**What is needed**
Which lines in the records below contain the word "wand"? Pick out each of those lines and copy it.

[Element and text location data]
= = = = = = =

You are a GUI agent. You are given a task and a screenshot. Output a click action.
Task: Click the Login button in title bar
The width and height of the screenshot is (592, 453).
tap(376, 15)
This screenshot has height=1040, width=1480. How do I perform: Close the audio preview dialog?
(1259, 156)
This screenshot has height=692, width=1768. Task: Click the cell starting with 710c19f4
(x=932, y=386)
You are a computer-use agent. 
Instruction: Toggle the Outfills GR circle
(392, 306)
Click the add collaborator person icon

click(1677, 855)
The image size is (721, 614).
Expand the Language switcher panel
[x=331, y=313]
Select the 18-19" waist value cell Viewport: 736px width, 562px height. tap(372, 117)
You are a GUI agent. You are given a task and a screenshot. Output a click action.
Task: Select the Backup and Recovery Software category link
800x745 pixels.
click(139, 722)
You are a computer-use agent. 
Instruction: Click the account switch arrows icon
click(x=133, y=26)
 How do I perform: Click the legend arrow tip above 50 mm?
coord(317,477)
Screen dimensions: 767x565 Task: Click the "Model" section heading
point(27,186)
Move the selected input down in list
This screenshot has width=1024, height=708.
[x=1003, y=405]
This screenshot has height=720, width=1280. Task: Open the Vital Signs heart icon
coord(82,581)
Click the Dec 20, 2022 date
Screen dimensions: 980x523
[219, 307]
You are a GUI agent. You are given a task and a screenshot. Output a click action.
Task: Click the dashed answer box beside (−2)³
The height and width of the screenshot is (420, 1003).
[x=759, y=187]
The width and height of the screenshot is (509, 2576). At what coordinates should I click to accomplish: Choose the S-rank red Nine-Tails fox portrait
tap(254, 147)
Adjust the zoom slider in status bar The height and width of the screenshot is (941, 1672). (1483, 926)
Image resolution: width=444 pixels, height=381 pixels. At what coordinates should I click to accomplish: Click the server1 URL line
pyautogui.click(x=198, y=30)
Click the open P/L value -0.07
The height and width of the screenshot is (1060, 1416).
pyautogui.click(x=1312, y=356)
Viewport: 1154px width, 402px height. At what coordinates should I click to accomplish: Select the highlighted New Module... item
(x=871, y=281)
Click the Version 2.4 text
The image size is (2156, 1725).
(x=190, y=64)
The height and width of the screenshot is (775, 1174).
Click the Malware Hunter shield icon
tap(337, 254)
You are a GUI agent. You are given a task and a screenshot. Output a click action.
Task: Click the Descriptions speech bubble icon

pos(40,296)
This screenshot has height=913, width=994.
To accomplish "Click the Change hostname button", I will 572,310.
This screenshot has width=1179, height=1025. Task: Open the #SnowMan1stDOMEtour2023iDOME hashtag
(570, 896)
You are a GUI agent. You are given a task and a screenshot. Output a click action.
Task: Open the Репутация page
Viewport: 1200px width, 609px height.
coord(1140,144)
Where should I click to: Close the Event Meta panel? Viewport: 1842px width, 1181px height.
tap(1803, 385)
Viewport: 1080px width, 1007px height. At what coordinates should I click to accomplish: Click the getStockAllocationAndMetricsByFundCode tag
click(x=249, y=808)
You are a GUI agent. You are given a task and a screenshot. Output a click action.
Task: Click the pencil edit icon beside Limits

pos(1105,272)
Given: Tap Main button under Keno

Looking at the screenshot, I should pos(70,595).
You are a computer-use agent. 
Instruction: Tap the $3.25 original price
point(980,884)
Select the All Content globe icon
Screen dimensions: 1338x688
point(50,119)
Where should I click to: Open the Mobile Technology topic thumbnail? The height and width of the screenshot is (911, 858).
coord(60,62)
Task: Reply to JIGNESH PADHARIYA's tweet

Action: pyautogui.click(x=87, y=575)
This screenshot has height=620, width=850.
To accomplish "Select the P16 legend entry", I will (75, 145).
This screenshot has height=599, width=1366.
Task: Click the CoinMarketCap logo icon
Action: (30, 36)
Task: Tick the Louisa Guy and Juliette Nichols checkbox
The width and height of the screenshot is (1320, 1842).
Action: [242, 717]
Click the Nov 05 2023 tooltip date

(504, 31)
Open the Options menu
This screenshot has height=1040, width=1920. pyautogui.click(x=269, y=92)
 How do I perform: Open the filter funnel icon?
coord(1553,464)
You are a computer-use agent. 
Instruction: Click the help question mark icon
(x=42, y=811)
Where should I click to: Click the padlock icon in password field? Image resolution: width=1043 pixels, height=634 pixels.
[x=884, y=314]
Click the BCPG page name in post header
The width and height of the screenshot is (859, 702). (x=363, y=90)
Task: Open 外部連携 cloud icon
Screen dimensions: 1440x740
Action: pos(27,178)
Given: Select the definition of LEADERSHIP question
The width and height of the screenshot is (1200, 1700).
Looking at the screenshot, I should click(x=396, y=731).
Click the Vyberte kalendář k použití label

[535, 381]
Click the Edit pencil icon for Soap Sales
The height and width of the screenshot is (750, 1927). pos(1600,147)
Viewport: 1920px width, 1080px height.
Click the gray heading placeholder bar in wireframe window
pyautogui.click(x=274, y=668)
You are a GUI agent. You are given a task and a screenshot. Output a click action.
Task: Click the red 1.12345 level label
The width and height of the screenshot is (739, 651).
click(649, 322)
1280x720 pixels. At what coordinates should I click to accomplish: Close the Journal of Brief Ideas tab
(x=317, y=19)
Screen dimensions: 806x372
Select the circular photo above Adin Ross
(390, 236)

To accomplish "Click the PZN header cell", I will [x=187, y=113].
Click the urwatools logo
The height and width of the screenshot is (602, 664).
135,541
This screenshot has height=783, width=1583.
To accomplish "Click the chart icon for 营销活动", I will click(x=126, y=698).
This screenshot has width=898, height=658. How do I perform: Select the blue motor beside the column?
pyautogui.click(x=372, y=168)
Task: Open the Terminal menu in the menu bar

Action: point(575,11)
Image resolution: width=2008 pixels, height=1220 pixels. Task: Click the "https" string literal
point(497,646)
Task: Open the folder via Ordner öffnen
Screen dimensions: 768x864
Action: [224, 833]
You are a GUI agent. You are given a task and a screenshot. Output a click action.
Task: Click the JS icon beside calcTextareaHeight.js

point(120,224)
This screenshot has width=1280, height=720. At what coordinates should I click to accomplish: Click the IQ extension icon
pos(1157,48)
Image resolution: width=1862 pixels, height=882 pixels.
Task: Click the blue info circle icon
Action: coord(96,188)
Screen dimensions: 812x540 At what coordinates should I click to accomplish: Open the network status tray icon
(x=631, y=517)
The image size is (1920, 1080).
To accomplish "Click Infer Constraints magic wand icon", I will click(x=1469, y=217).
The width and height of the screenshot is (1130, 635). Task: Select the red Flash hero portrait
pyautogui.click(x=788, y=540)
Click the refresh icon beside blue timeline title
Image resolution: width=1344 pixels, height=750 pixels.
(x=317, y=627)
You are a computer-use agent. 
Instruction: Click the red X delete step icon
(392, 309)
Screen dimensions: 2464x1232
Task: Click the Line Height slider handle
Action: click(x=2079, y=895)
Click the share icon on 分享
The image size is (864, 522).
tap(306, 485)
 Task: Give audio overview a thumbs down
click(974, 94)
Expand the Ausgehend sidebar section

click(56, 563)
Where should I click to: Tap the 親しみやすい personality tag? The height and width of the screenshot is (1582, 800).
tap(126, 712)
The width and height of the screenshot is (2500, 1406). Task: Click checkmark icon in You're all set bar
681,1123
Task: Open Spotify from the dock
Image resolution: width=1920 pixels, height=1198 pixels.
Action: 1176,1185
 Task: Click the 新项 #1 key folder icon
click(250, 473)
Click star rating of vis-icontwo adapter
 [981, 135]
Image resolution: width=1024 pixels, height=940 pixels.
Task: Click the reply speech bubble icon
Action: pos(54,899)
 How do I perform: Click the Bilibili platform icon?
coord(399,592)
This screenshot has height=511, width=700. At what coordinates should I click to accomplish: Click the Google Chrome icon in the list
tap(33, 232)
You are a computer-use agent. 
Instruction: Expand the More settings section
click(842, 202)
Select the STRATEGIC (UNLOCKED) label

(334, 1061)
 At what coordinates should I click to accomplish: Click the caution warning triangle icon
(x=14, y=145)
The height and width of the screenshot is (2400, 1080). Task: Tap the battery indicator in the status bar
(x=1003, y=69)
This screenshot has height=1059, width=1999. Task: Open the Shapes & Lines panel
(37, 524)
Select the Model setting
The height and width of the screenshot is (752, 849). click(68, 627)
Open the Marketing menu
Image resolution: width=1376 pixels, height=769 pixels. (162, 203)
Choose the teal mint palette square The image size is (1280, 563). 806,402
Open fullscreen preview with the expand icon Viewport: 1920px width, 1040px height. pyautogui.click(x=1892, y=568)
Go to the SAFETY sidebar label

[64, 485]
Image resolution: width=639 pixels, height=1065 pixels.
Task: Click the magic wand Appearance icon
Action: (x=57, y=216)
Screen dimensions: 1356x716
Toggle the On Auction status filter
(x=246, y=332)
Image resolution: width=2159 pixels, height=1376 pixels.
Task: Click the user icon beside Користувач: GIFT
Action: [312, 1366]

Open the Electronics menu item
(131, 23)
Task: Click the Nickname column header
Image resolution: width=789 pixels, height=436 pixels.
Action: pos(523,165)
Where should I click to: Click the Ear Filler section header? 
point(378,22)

= = = = = = =

**Result for this exercise**
To accomplish "Click Infer Constraints magic wand icon", I will click(x=1469, y=217).
Task: Click the magic wand Appearance icon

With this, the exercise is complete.